Paradoxographus Vaticanus, 4-8

4 “Aristotle says in his work On Animals that all land animals have respiration—as many as have lungs—except for the wasp and bee which do not breathe. However many animals have a bladder also have bowels. But not all animals who have bowels also have a bladder.”

᾿Αριστοτέλης φησὶν ἐν τοῖς περὶ ζῴων τὰ χερσαῖα πάντα ἀναπνεῖν, ὅσα πνεύμονας ἔχει, σφῆκαν δὲ καὶ μέλισσαν οὐκ ἀναπνεῖν. ὅσα τε κύστιν ἔχει, πάντα καὶ κοιλίαν· οὐχ ὅσα δὲ κοιλίαν καὶ κύστιν.

5 “Many of the animals are bloodless, and and, in general they are animals who have more than four feet.”

῎Αναιμα πολλὰ τῶν ζῴων, καθόλου δὲ ὅσα πλείους πόδας ἔχουσι τῶν τεσσάρων.

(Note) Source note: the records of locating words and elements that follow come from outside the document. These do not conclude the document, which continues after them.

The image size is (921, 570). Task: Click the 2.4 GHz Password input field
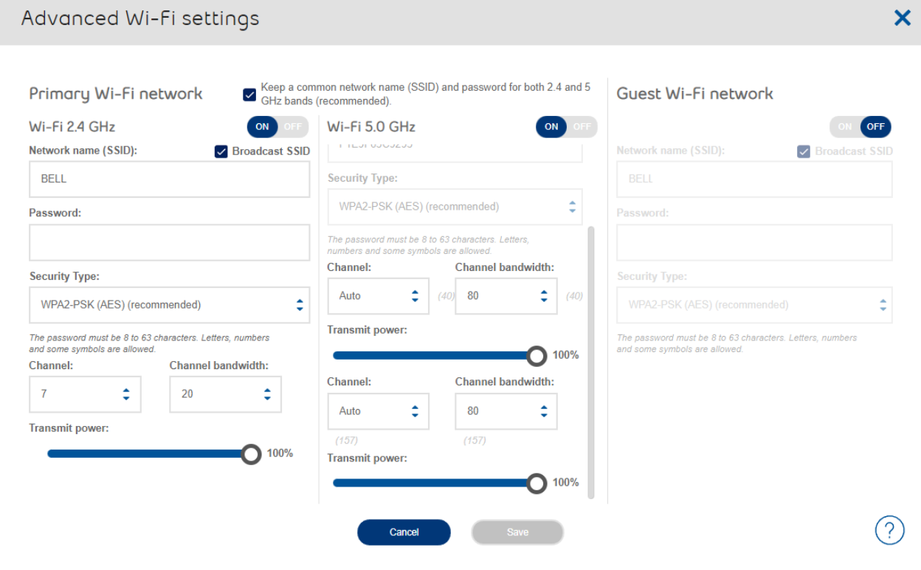tap(169, 243)
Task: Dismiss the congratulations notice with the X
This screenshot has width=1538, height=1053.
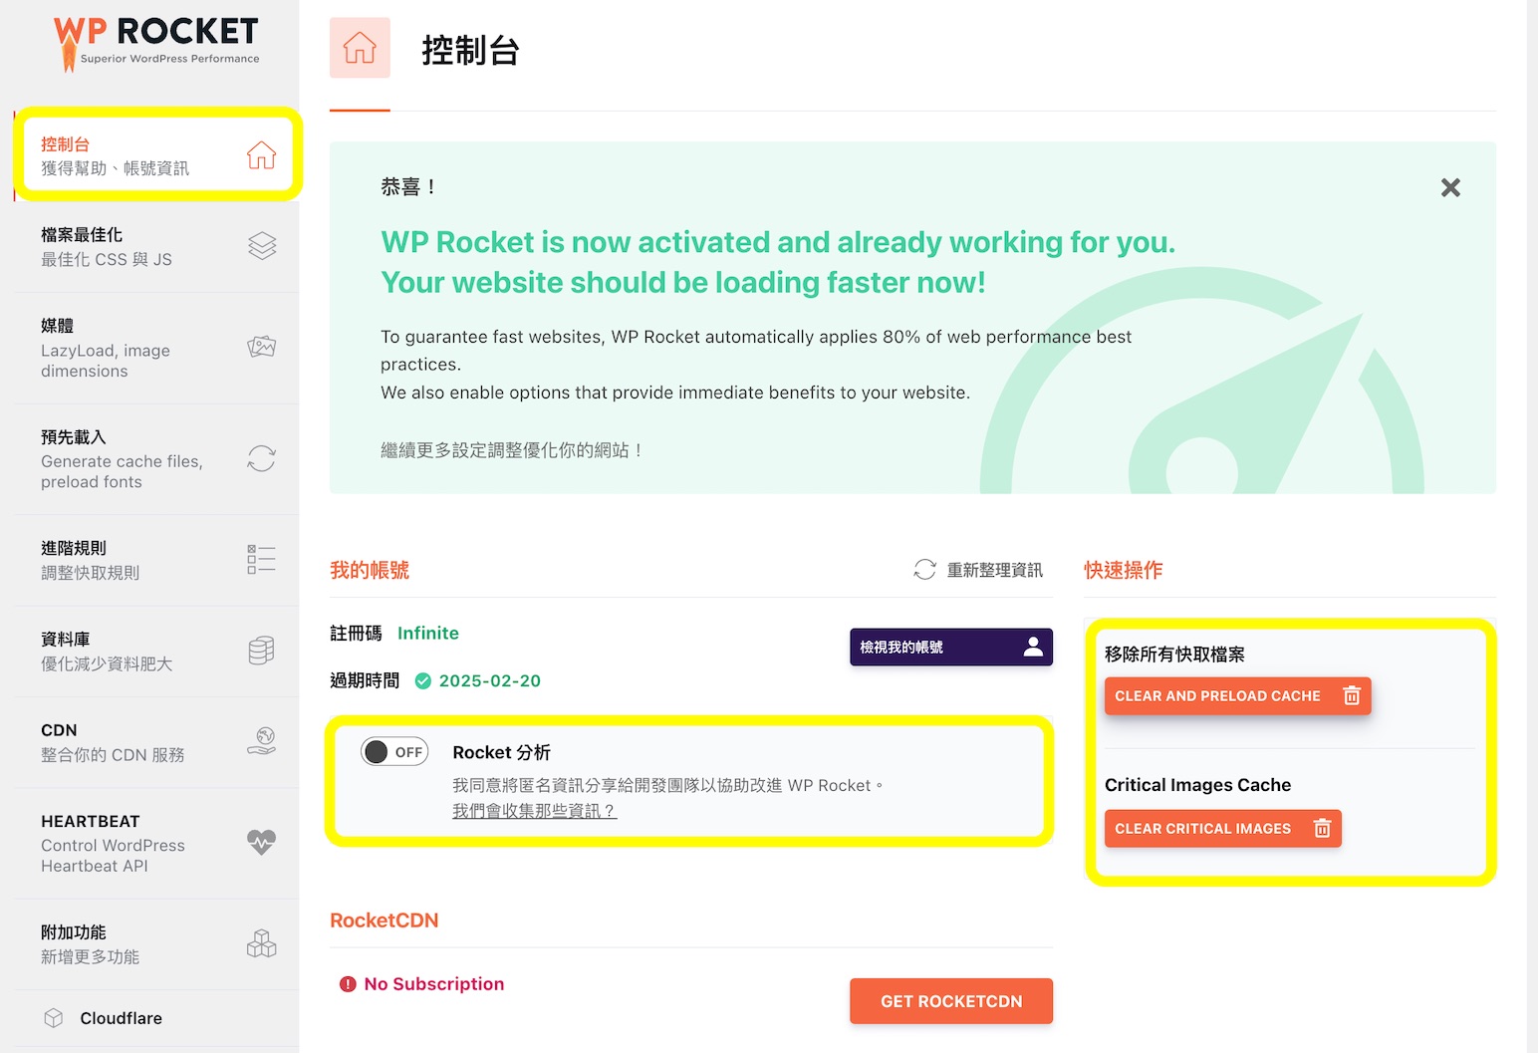Action: pyautogui.click(x=1450, y=187)
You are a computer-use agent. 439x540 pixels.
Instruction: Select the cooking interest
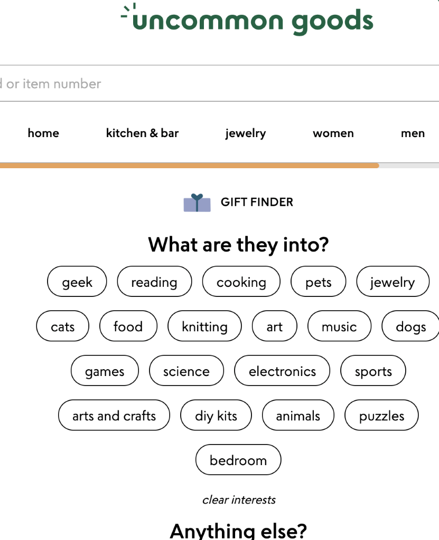(x=241, y=282)
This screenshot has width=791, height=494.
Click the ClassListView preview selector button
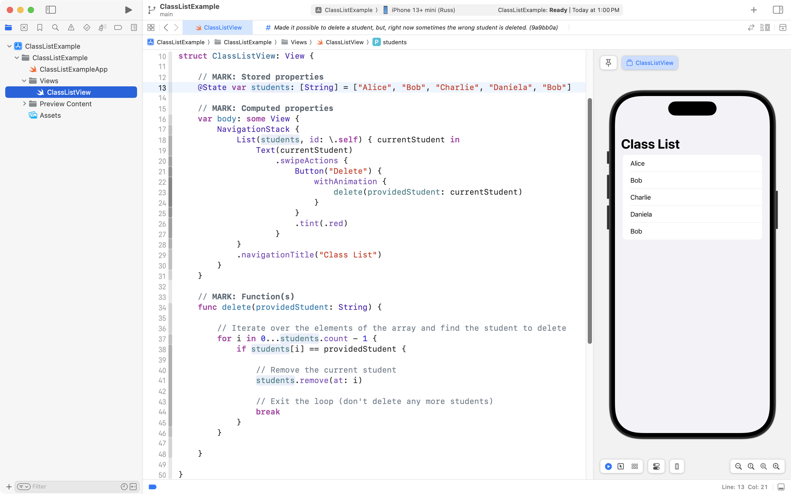(x=650, y=63)
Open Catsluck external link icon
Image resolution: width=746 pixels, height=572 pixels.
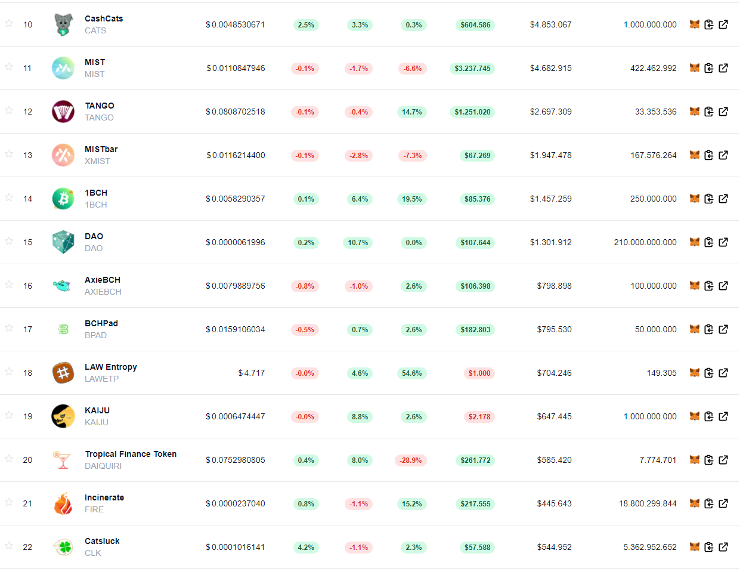[x=723, y=547]
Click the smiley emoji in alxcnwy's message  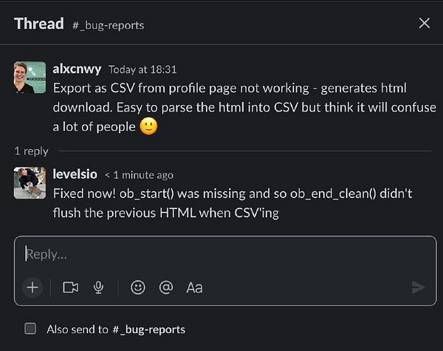(x=149, y=126)
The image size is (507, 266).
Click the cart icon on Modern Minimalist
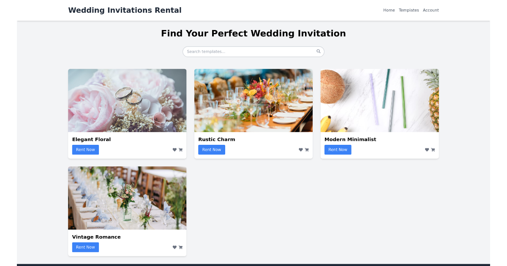433,149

6 “Fish do not have a throat[?]. For this reason, if a smaller fish is pursued by a bigger one, it pushes the stomach under the mouth [?]”

Οἱ ἰχθύες οὐκ ἔχουσι στόμαχον· διό, ἐὰν διώκηται ὁ ἐλάττων ὑπὸ μείζονος, ἄγει τὴν κοιλίαν ὑπὸ τὸ στόμα.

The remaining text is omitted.